Taylor County district attorney out as prosecutor in Klapheke case

The trial of Tiffany N. Klapheke, 23, started the week of Jan. 27 in connection with the August 2012 death of her toddler daughter.

ABILENE, Texas - Taylor County District Attorney James Eidson won't be prosecuting the Abilene mother arrested in August 2012 in connection to her toddler's death.

Tiffany Klapheke's trial is set for Jan. 27. Eidson told KTXS he recently underwent surgery and, for reasons associated with the surgery, will not be able to participate in the Klapheke case.

Klapheke, 23, is charged with first degree felony injury to a child. Her 22-month-old daughter, Tamryn, was found unresponsive on Dyess Air Force Base Aug. 28, 2012 after Klapheke called 911. The medical examiner who conducted the autopsy on Tamryn ruled the manner of death as homicide by malnutrition and dehydration.

As a result of Eidson not being able to participate, Assistant District Attorney Joel Wilks and Arimy Beasley will prosecute. Defense attorneys George Parnahm of Houston and John Young of Sweetwater will continue to represent Klapheke.

Klapheke underwent a pre-trial hearing at 9 a.m. Friday in the 104 th District Court under Judge Lee Hamilton at the Taylor County Courthouse. Parnham attended via conference call.

The hearing mainly centered on the questionnaire that prosecutors and defense attorneys will collaborate on before submitting it to potential jurors. The questionnaire is intended to help both sides ensure Klapheke will have unbiased jurors hear her case.

Judge Hamilton asked both sides to include a general statement at the top of the questionnaire that would outline what the case is about (i.e. the child death on Dyess Airforce Base).

Parnham requested the questionnaire include a statement specifying the charge against Klapheke (i.e. she's charged with injury to a child by omission, or allegedly failing to provide adequate nutrition, hydration and medical attention for Tamryn).

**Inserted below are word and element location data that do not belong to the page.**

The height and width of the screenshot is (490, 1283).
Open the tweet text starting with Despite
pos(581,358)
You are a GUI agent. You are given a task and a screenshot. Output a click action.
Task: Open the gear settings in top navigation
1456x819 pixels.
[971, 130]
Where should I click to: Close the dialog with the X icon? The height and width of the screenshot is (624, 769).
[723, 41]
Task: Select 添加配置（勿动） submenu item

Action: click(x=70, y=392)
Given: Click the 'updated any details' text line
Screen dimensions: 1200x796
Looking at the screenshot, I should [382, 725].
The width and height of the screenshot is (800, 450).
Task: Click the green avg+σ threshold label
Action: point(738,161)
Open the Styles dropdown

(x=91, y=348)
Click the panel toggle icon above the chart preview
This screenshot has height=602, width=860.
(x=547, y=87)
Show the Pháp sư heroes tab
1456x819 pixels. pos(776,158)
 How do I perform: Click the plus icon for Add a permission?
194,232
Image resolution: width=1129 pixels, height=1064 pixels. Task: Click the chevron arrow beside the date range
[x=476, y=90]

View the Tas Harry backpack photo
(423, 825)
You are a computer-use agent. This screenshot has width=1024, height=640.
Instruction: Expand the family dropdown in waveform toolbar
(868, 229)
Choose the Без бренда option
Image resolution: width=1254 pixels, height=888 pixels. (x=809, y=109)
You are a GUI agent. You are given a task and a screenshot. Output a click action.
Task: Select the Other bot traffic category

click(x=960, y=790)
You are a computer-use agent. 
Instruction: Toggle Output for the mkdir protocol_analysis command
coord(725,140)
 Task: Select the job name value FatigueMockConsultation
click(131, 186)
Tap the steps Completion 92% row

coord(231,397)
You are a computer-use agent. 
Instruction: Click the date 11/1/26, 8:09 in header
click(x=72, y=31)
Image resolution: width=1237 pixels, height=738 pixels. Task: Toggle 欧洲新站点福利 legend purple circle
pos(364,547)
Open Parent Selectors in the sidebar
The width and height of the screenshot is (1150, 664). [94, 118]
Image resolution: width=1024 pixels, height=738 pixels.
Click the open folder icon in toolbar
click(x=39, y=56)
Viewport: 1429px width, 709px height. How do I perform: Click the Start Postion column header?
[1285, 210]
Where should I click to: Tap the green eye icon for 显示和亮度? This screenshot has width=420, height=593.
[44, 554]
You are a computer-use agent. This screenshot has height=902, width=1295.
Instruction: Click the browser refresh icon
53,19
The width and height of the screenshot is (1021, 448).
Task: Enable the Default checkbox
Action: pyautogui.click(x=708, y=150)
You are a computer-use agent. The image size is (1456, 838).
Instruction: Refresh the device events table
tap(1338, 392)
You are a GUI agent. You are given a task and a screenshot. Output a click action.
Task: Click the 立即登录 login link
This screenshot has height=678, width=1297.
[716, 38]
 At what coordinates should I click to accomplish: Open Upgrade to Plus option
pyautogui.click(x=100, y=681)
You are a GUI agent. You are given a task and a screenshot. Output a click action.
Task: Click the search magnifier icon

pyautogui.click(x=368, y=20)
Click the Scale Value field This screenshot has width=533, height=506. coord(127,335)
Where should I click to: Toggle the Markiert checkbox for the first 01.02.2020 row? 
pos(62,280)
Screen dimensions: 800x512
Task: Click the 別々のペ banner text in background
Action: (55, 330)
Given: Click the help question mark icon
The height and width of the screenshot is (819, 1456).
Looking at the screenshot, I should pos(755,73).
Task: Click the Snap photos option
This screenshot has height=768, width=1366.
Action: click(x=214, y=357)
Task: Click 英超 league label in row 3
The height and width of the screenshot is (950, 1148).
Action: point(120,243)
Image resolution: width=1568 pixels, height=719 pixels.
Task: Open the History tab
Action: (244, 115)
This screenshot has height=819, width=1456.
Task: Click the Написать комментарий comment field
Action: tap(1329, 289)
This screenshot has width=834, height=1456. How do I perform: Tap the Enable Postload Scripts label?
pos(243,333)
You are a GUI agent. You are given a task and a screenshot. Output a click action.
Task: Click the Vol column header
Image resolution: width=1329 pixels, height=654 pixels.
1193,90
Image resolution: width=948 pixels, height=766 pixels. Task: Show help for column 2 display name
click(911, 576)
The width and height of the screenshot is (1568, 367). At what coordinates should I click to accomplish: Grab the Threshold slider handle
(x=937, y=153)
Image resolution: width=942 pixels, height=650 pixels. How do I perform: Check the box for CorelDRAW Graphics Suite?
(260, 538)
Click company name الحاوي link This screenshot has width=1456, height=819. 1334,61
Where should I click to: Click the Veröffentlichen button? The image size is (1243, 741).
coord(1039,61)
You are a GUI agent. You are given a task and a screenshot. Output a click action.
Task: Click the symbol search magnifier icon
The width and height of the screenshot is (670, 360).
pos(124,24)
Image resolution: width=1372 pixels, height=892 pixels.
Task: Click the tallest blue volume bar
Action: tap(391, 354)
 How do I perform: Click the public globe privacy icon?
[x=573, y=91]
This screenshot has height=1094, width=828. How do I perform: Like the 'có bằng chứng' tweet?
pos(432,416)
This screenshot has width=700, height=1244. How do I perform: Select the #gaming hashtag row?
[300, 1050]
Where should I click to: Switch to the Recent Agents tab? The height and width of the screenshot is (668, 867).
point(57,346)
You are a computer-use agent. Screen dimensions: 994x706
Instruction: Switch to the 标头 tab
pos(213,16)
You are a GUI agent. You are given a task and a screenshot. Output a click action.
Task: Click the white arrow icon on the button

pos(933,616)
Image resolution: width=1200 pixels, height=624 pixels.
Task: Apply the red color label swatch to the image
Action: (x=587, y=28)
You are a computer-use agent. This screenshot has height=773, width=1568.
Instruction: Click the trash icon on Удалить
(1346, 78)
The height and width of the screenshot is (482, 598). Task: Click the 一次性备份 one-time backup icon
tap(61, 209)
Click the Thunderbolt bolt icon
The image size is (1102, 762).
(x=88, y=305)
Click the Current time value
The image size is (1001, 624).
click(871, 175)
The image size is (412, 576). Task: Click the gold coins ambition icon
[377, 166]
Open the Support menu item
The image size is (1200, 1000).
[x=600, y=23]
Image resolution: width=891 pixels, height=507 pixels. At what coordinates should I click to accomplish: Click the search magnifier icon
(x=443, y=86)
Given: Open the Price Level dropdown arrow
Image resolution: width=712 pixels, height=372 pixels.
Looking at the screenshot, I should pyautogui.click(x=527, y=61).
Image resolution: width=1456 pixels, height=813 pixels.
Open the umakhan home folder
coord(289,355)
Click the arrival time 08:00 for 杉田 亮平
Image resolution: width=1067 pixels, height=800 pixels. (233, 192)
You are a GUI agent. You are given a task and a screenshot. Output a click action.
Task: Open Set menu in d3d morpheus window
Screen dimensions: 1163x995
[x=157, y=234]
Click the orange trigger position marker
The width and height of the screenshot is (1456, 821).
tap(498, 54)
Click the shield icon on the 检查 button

Wilks objected to that. He said some of the proposed definitions are incorrect and by including such a statement, the jury would be invited to make decisions about the case before hearing all the evidence. His objection was sustained.

Judge Hamilton wants the questionnaire to be finalized by noon on Wednesday, Jan. 22.

If convicted, Klapheke could be sentenced anywhere from five to 99 years or life in prison.